New era awaits global dairy market
Short-term challenges including a recent moderation in dairy commodity prices await the global dairy industry but the medium to long-term outlook remains robust, reveals a new Rabobank report.
To maximise their full participation in this new era, global dairy players should be willing to shift policy and strategy, the report advised – urging supply chain players, including farmers, dairy processors, traders and end users, to reconsider their current strategies.
Report co-author Tim Hunt said the market was expected to enter the closing months of 2008 in a bearish mood taking a cue on the skyrocketing prices in 2007.
“Fundamentals on all sides have appeared to be weakening, with retail dairy inflation still building, United States milk supply growth only slowing modestly, financial market turmoil and a damaging milk contamination scandal in the Chinese market,” said report co-author Tim Hunt.
Global dairy producers should expect significantly higher production costs over the next few years, the report warns. Demand on the other hand, is also falling due to high retail prices, forcing ingredient users to switch to cheaper substitutes.
But prices could recover as demand for dairy products increase worldwide.
Although the global dairy demand is likely to remain below trend level through the first half of 2009 in the face of anticipated weak economic conditions, a turnaround could be on the cards.

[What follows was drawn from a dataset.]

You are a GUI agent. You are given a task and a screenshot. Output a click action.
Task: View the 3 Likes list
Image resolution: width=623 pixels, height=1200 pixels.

Expected to take place sometime next year, the turnaround will be influenced by a number of factors including an ultimate improvement in the global economy, increased consumer demand due to more competitive pricing and the continuance of demographic and cultural trends favourable to dairy consumption.
“In the medium term, we feel demand growth will be strong enough for the market to turn to higher cost producers at some point to be able to keep up with consumption,” Hunt said. “Encouraging additional supply from these producers will require a return to higher price levels.”